Tip your ten-gallon to the First Americans Museum in Oklahoma City—a Sooner not later cultural experience.
Written by Jenn Thornton
A building of both symbolism and storytelling, First Americans Museum (FAM) is high on the greatest hits in Oklahoma. A world-class institution and cultural center, the museum is dedicated to spotlighting the 39 distinct tribal nations in the Sooner State today. Only a handful of these tribal nations are indigenous to what is now the state of Oklahoma; all others were removed from their ancestral homelands across the contiguous United States to Indian Territory. All of them, however, are front and center at FAM.
The 175,000-square-foot glass-and-steel structure is a monumental homage to tribal traditions. A “building of the earth,” as described by project architect Johnson Fain, working in collaboration with local firm Hornbeek Blatt, “it is integrated into a large rising spiral mound at the heart of the site.” This is significant, as the circle is a spiritual symbol representing continuousness, the cycle of life, to Native peoples. There is no better place to consider, and perhaps reconsider, Oklahoma’s tribal nations and Indigenous history as a whole.

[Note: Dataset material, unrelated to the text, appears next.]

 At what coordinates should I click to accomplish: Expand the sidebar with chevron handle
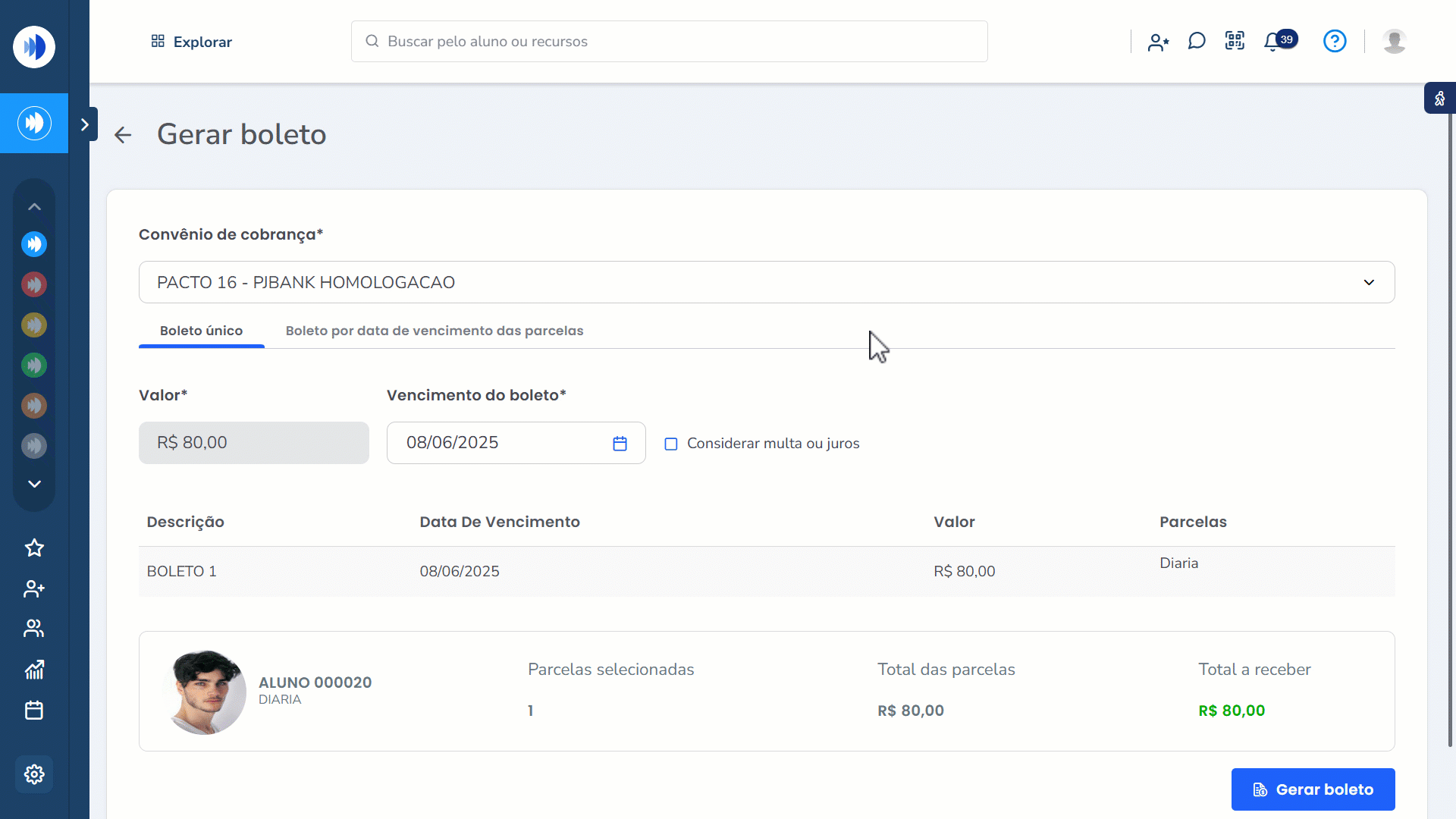click(x=85, y=124)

The journey begins on approach of the museum, where visitors encounter “Touch to Above,” a stop-you-in-your-tracks stainless steel sculpture by Cherokee artists Demos Glass and Bill Glass. It continues in staggering fashion with two circles intersecting at the magisterial Hall of People, a soaring glass dome that reinterprets grass houses of the Wichita and Caddo communities. Then come the galleries…

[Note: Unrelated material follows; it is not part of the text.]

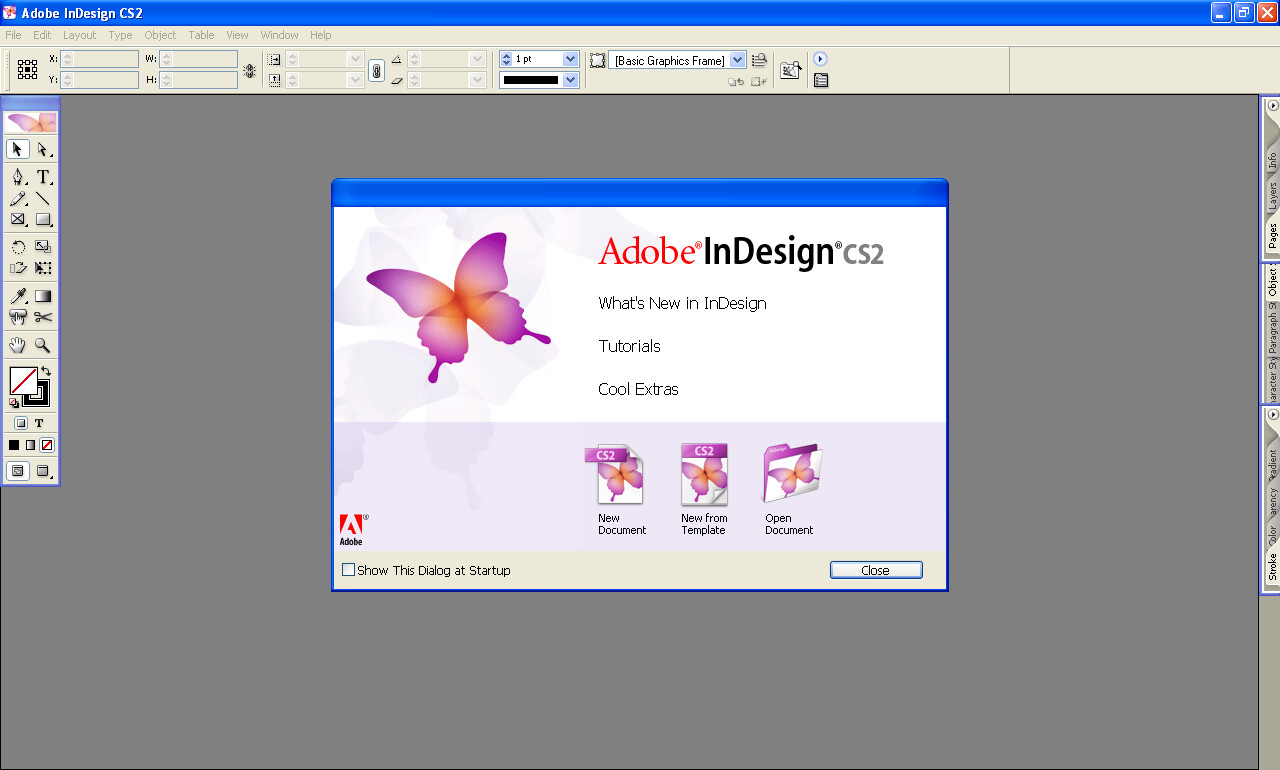Choose the Eyedropper tool

[x=16, y=295]
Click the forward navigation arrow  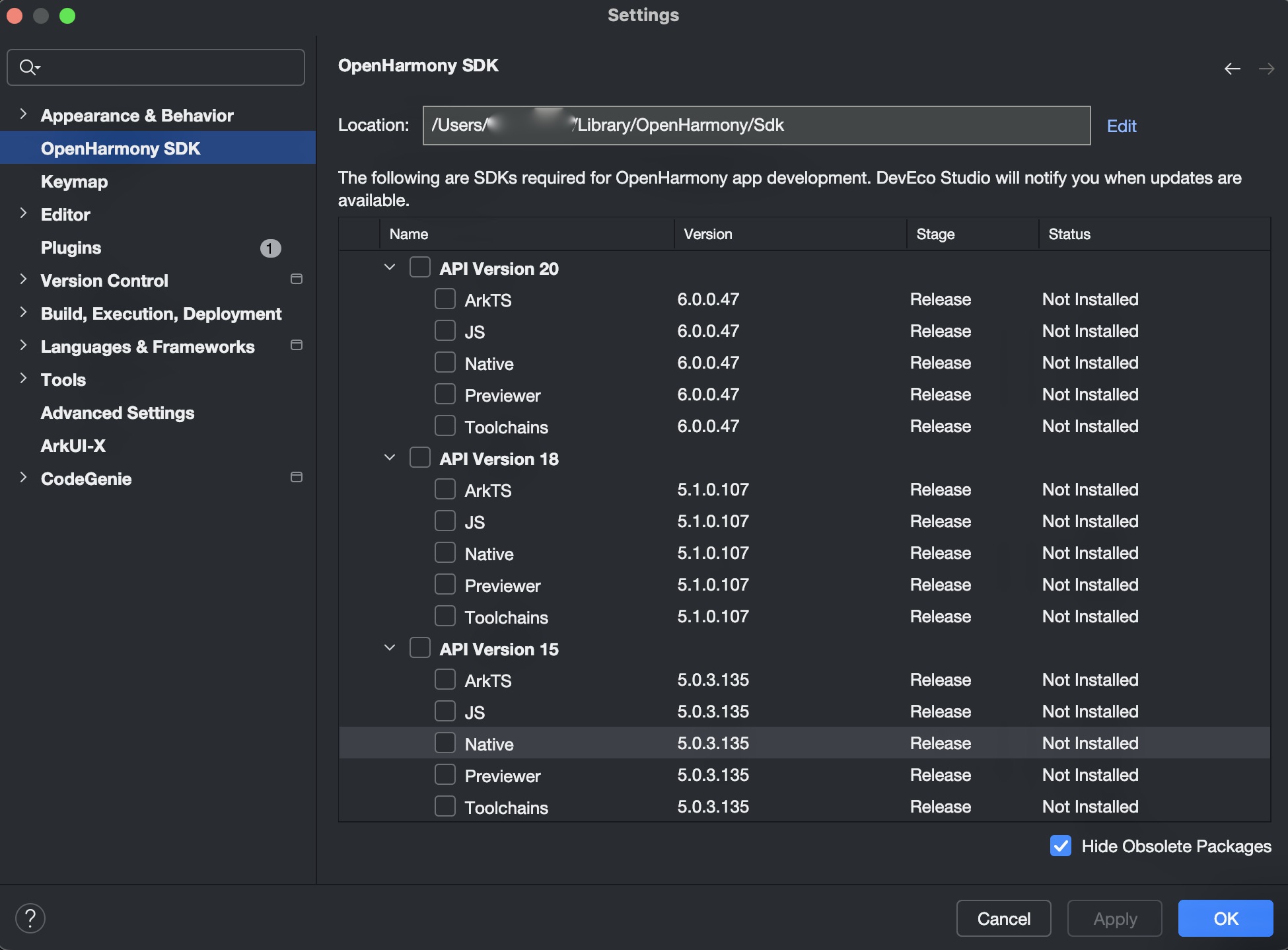1266,69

FAM’s signature exhibit is OKLA HOMMA (the state of Oklahoma takes its name from these two Choctaw words). Expect an immersive, media-rich environment designed to showcase—quite spectacularly—tribal origin stories and first-person historical accounts from a Native POV. All aspects of Native life are covered, from Indigenous cultural lifeways, to sports and games, to the role of warriors in Native communities. As vast as the Plains, the collection includes newly commissioned objects and also features14 FAM-specific films, audio projects and more, making this exhibit as remarkable as the building that houses it. Created in the same spirit, OKLA HOMMA details the most painful chapters of the Oklahoma tribes, as it must if to tell a complete and accurate history, but it also shows their fierce determination, pride, and resiliency and survival.

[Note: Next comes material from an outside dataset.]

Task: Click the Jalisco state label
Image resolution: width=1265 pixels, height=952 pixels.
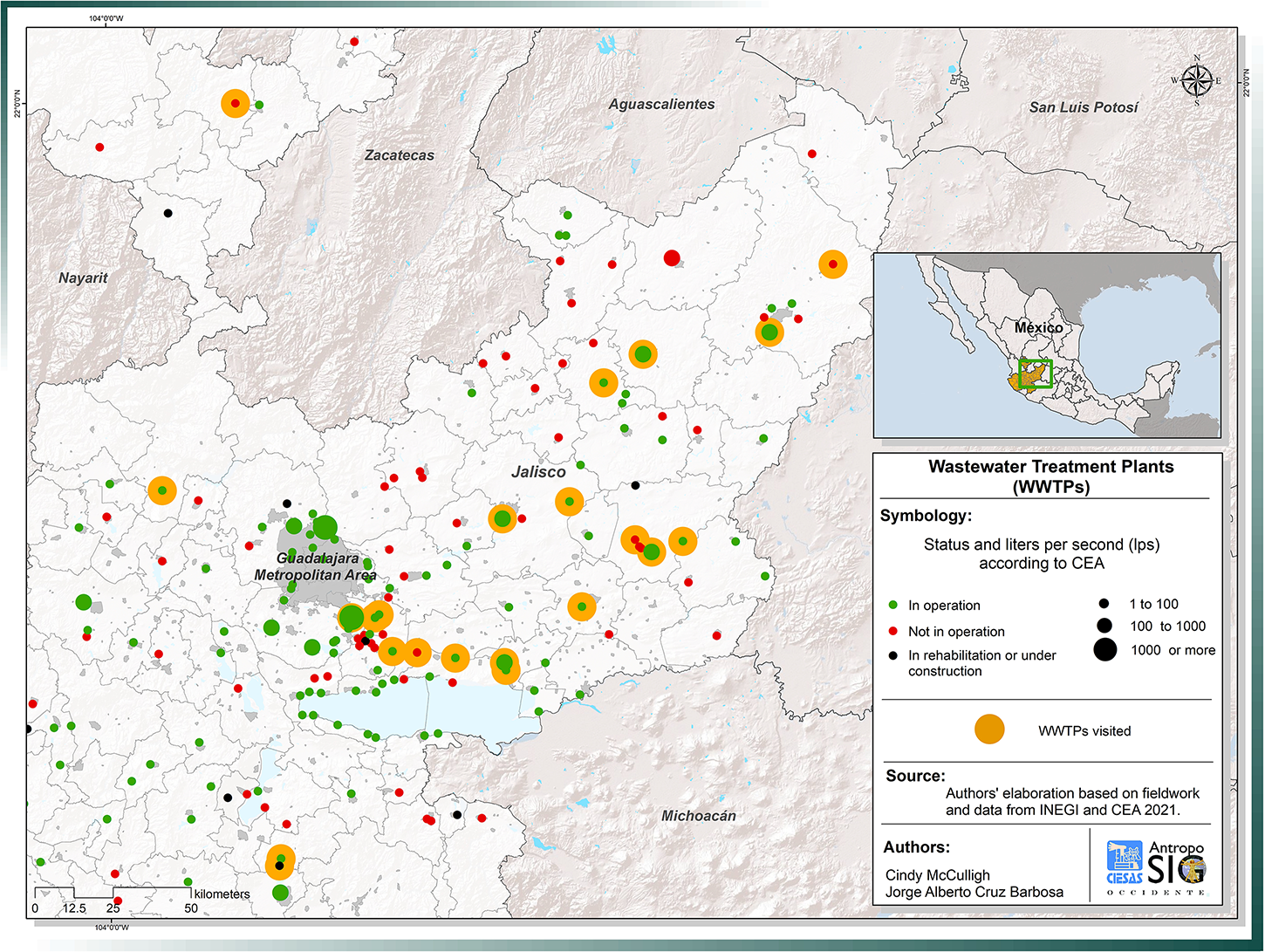Action: tap(538, 471)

It may have taken more than three decades to get this “of the Earth” work off the ground, but now, a little more than a year after its multi-day grand opening with representation from every Oklahoma tribe, FAM has already established itself as an Oklahoma City landmark with vibrant—and vital—exhibits and programming. Take note travelers: FAM has partnered with the National Cowboy & Western Heritage Museum—another Oklahoma City institution where In Old Oklahoma star John Wayne is featured alongside other mythical cowboys in the Western Performers Gallery—to offer a two-for-one joint ticket to visits both museums.